» The problem
Transcribe the line that contains "The width and" and every line after it to the end of the records, exactly and nothing else. Skip the pictures.

» Materials provided
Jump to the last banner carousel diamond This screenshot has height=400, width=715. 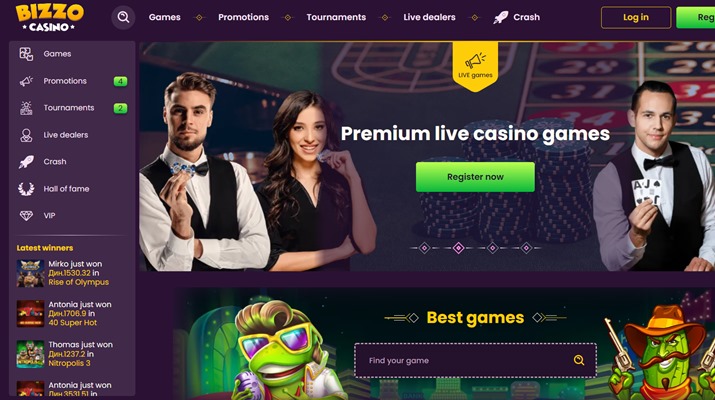526,248
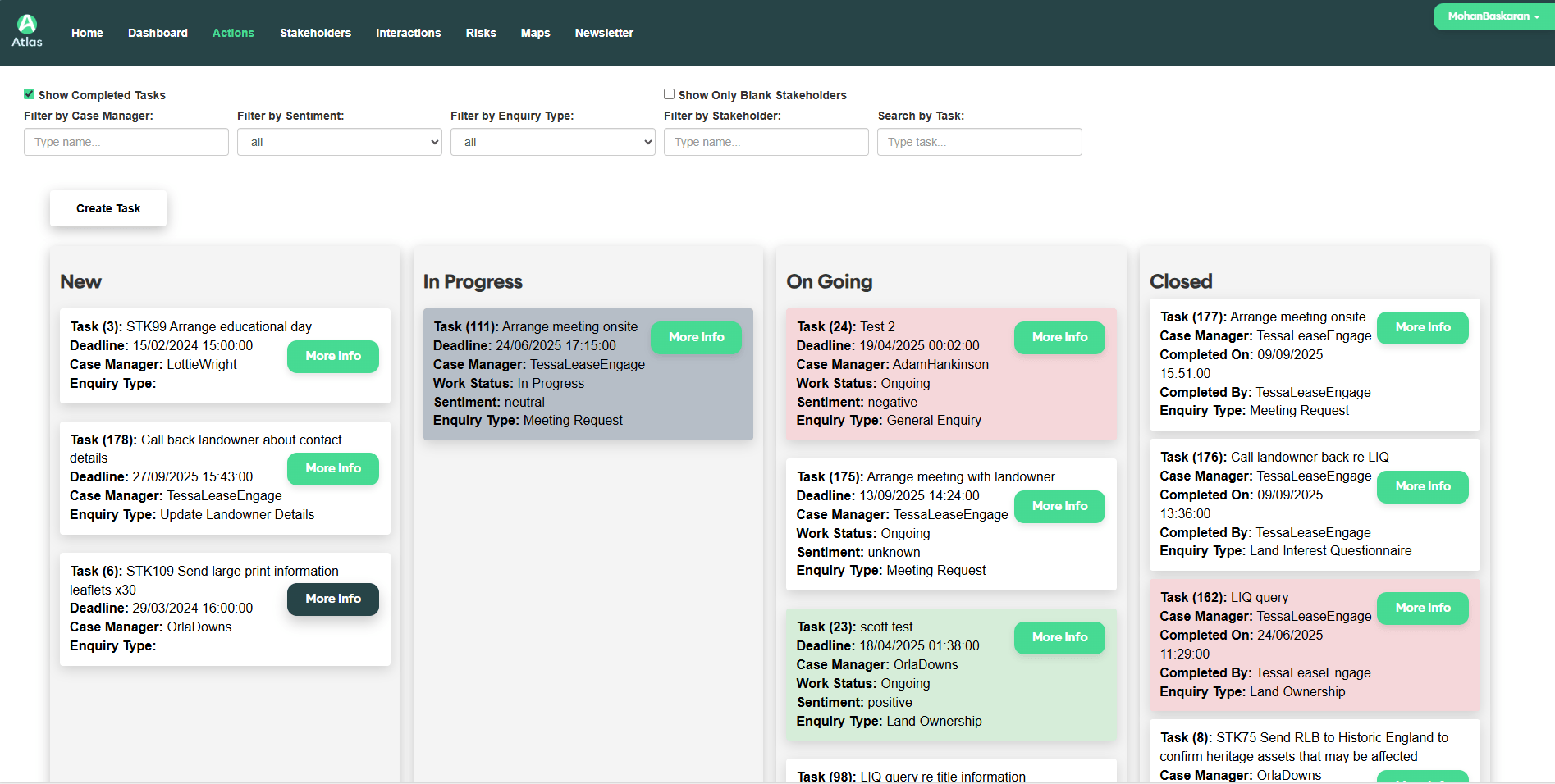Navigate to the Risks section
Viewport: 1555px width, 784px height.
[x=481, y=33]
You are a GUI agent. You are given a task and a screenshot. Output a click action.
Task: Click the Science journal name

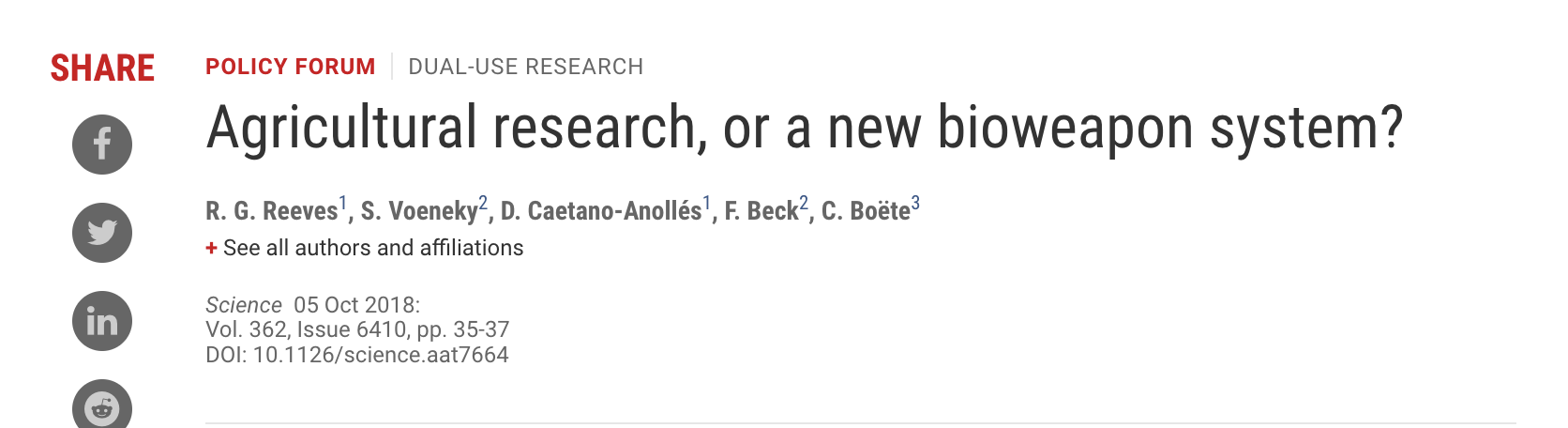244,305
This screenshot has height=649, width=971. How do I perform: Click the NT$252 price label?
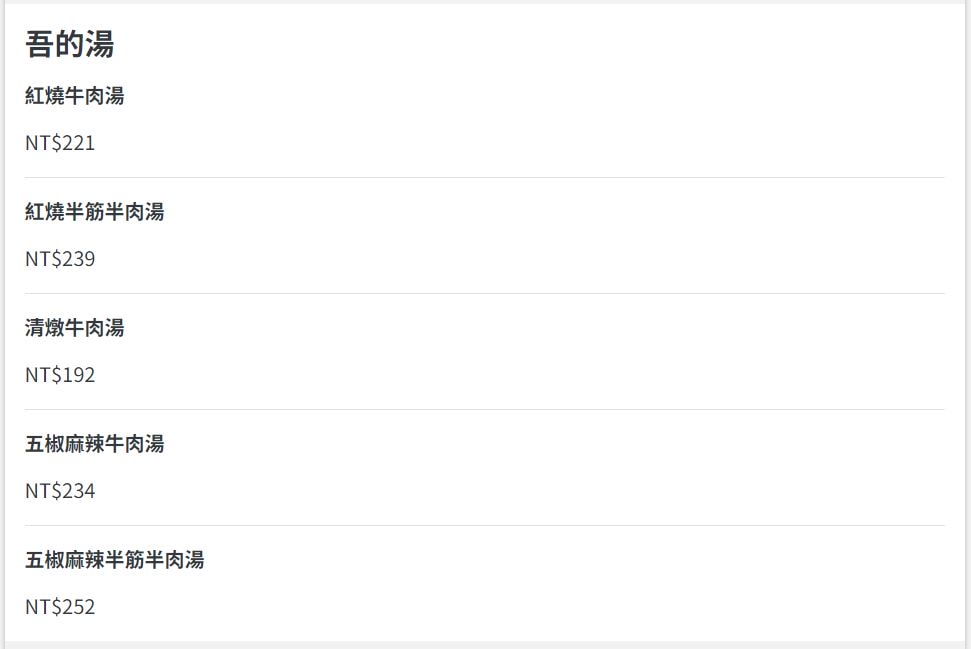pyautogui.click(x=60, y=607)
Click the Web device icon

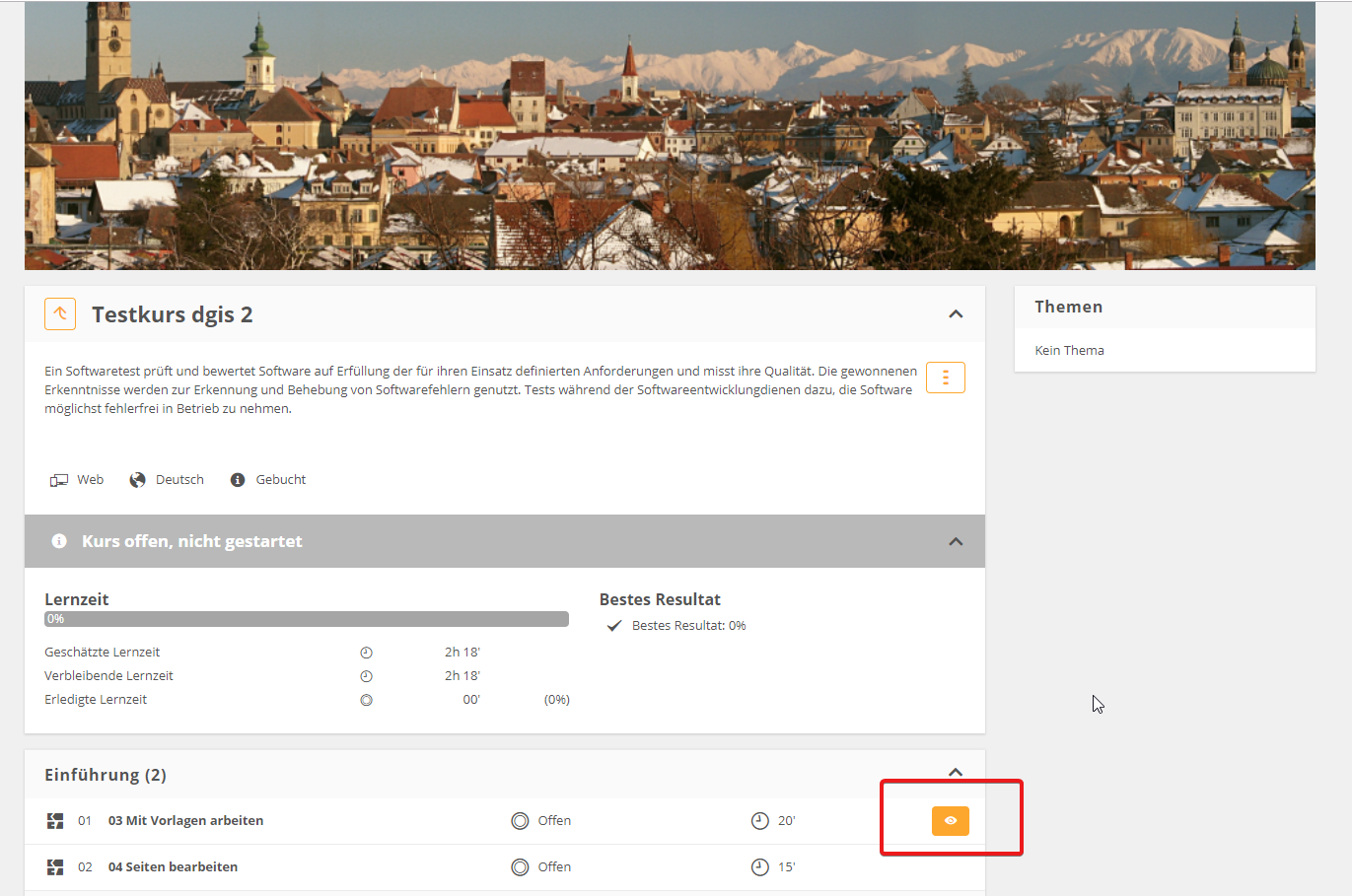click(x=59, y=480)
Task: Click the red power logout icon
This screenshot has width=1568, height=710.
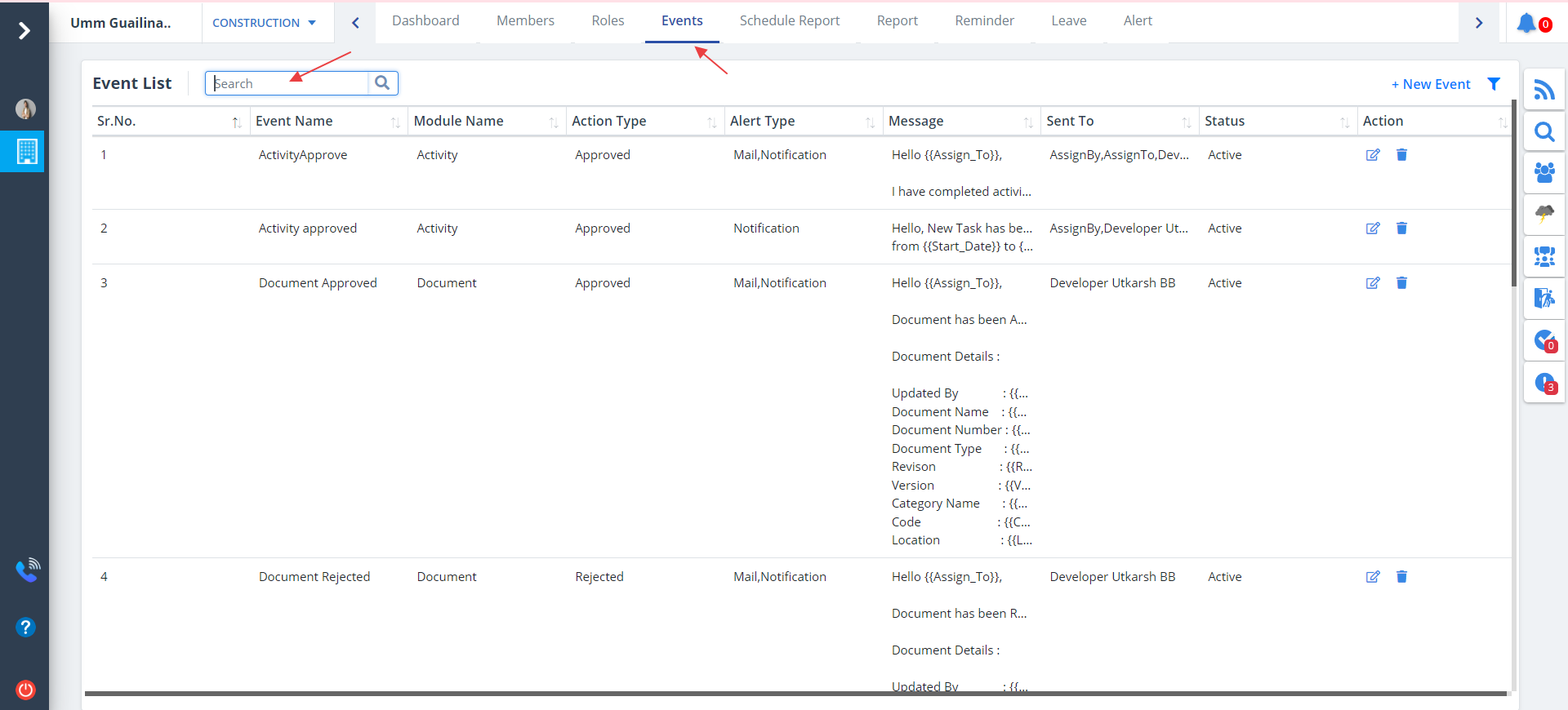Action: click(x=25, y=690)
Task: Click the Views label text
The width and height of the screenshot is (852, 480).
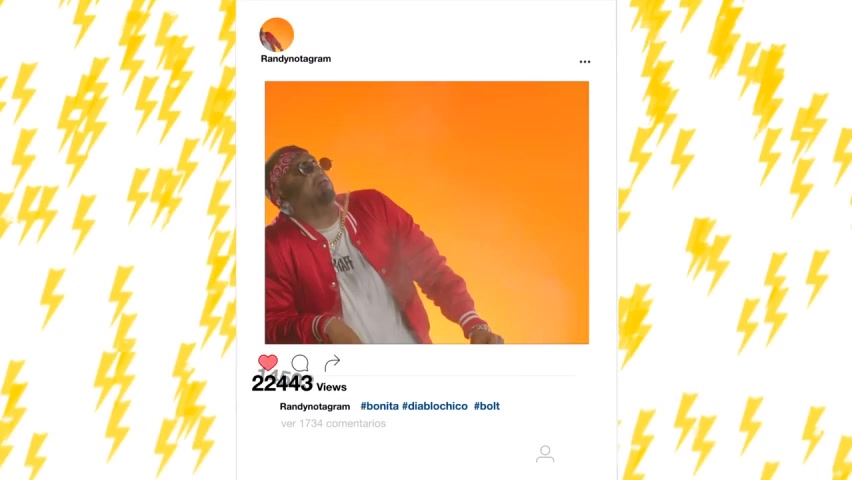Action: click(331, 387)
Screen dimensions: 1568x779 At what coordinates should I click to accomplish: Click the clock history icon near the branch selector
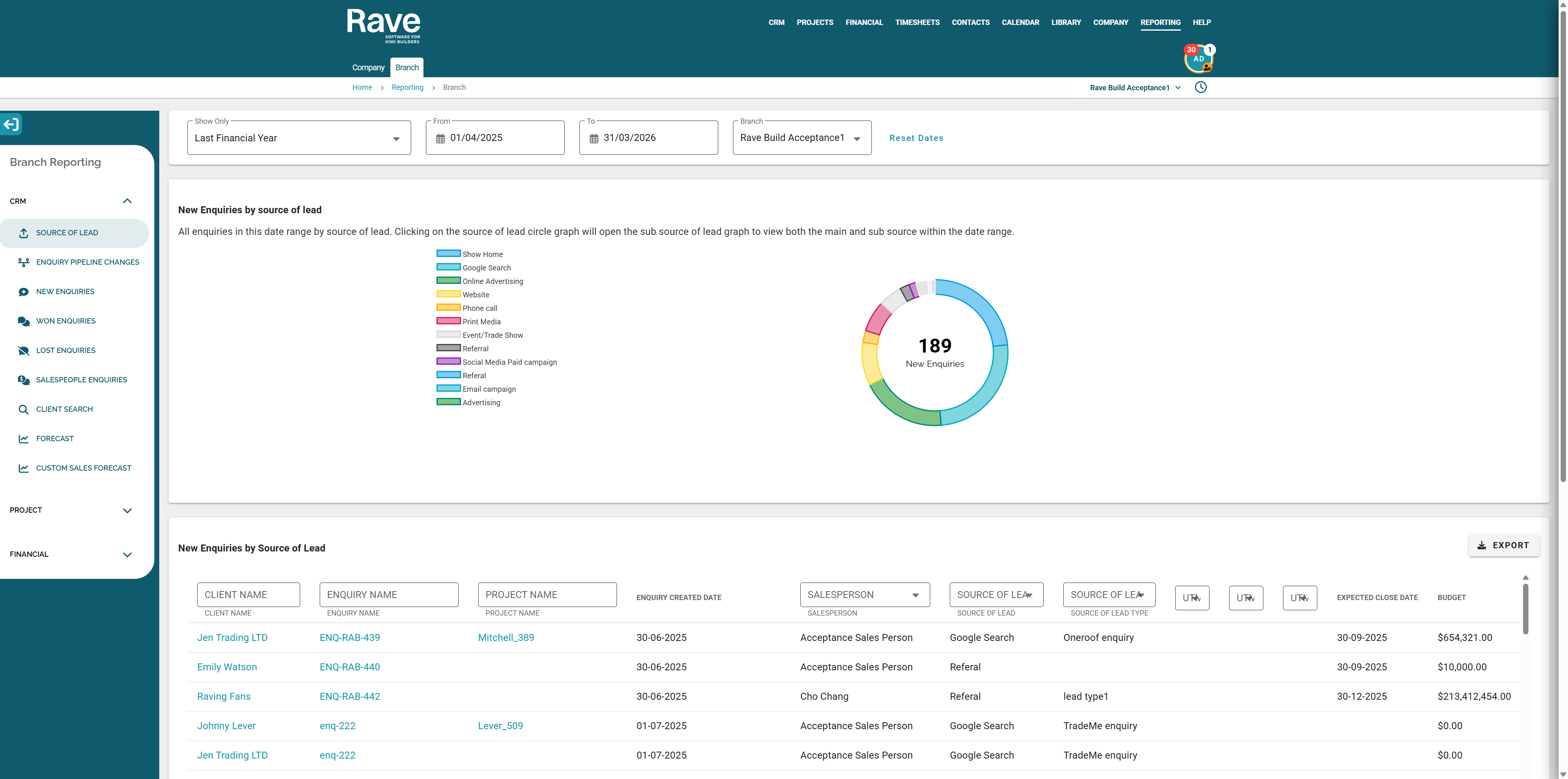click(x=1200, y=87)
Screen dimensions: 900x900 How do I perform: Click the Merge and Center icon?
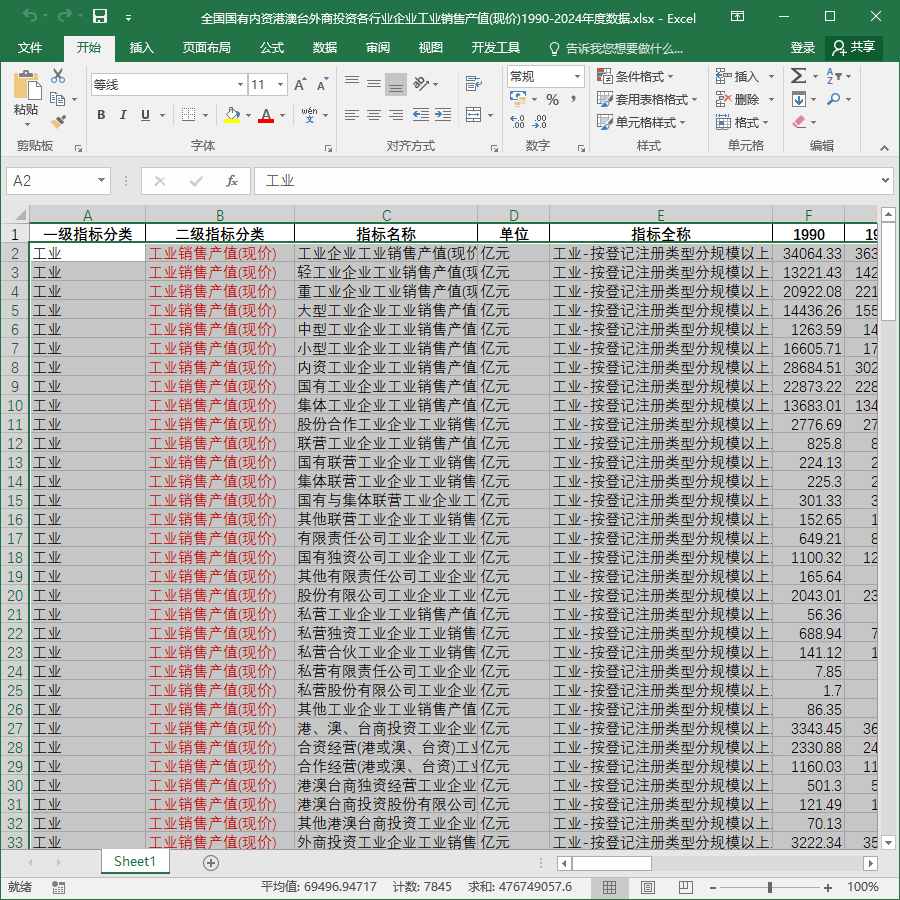[x=474, y=114]
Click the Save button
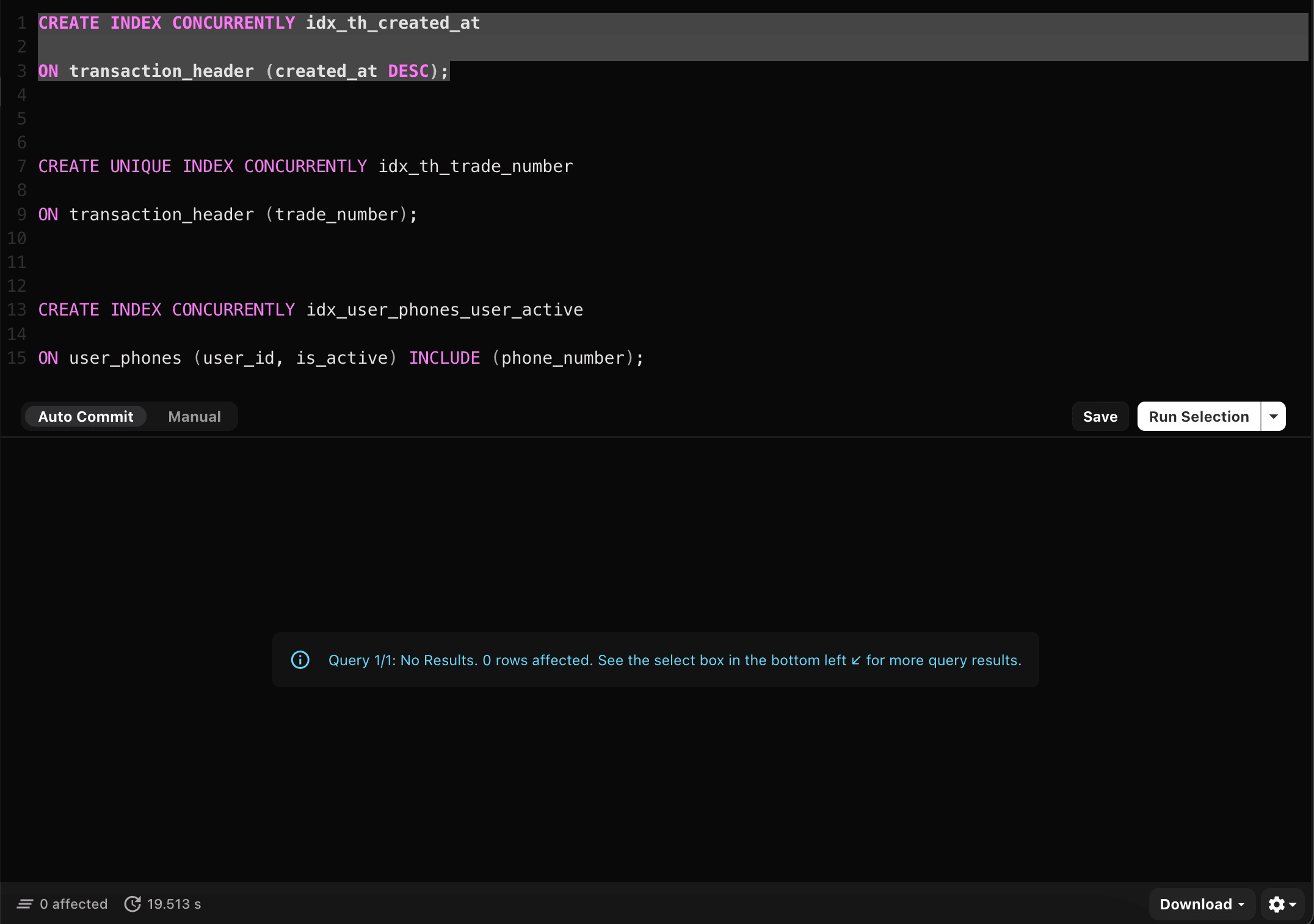The height and width of the screenshot is (924, 1314). [1100, 416]
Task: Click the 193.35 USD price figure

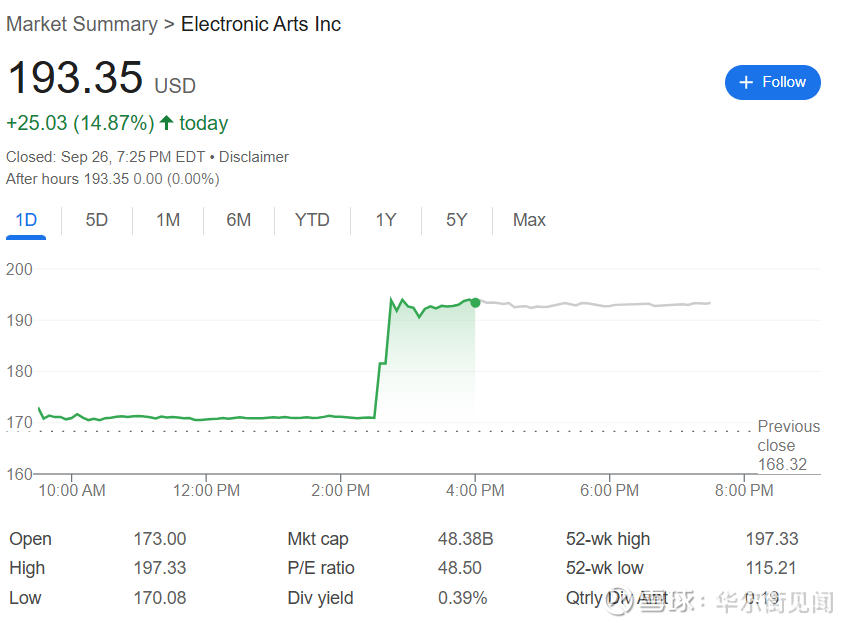Action: click(x=75, y=78)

» Answer
The width and height of the screenshot is (852, 480).
Action: click(331, 387)
Screen dimensions: 1568x779 At what coordinates should I click to accomplish: Click the clock history icon near the branch selector
click(x=1200, y=87)
Screen dimensions: 900x900 How do I perform: Click the Merge and Center icon?
[x=474, y=114]
Click the Save button
The height and width of the screenshot is (924, 1314). [1100, 416]
Task: Click the 193.35 USD price figure

Action: click(x=75, y=78)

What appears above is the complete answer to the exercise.